Whatsapp infettato, colpiti un miliardo e mezzo di utenti

ULTIMO AGGIORNAMENTO 11:00

Serviva una sola chiamata al virus per entrare e prendere il controllo del celebre servizio di messagistica istantantea, WhatsApp. L'azienda, di proprietà del gruppo Facebook, ha ammesso di essere stata sotto attacco da parte degl hacker. Che operavano attravesro un codice dannoso, trasmesso allo smartphone per assumerne il controllo. Gli esperti lo chiamano spyware – un software capace di infiltrarsi in un sistema operativo e in grado di raccogliere le informazioni all'interno del dispositivo – senza che lo stesso, e di conseguenza il proprietario, se ne accorga. Per attivalro, come detto, basta una semplice chiamata su Whatsapp.

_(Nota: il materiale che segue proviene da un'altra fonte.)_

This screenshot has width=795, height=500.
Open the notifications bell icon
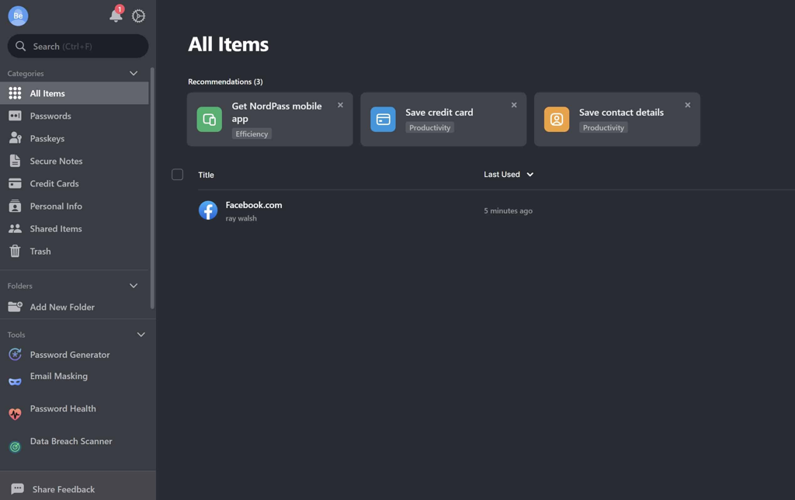tap(115, 15)
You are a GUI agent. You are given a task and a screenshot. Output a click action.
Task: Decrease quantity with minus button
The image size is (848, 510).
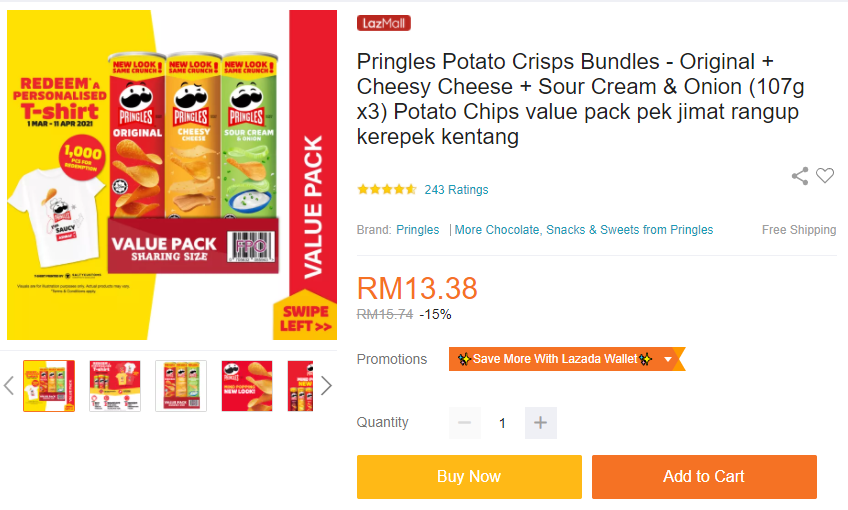(464, 423)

L'inchiesta rivelata dal Financial Times

A maggio la notizia è stata scoperta da Facebook. Infatti, a stretto giro di posta, a tutti gli utenti Whatsappa è arrivato l'invito a scaricare l'aggiornamento dell'applicazione. Un invito che ha conivolto circa un miliardo e mezzo di persone in tutto il mondo. I danni dello spyware non sono ancora calcolabili, anche perché il virus elimina il registro delle chiamate e ciò non consente all'utente di accorgersi dell'avvenuta infezione. Whatsapp ha fatto un comunicato in cui ha spiegato cosa è accaduto, esortando, inoltre, i suoi clienti ad aggiornare il telefono. Ma la nota è stata anticipata dalla notizia pubblicata dal Financial Times, che per primo ha rivelato l'esistenza del virus. Secondo il celebre giornale la società responsabile dell'attacco sarebbe l'israeliana NSO Group. Da Whatsapp hanno fatto sapere che si tratta “di un'azienda privata nota per lavorare con i governi per fornire spyware che hanno la capacità di controllare i sistemi operativi dei telefoni cellulari”. 

Il parere degli esperti

John Scott-Railon, ricercatore del Citizen Lab di Internet Watch, ha definiito l'hack “un vulnerabilità spaventosa”. E ancora: “Non c'è nulla che un utente possa fare per proteggersi, se non eliminare l'app”. Secondo la versione di Facebook, che si è rovolta a Citizen Lab e ad alcuni gruppi per i diritti umani, il problema sarebbe già stato risolto. L'azienda di Zuckerberg ha fatto sapere che non è stato possibile calcolare il numero delle vittime. Però una cosa è certa: sono state scelte “specificatamente” dagli hacker, che dunque non hanno colpito a caso.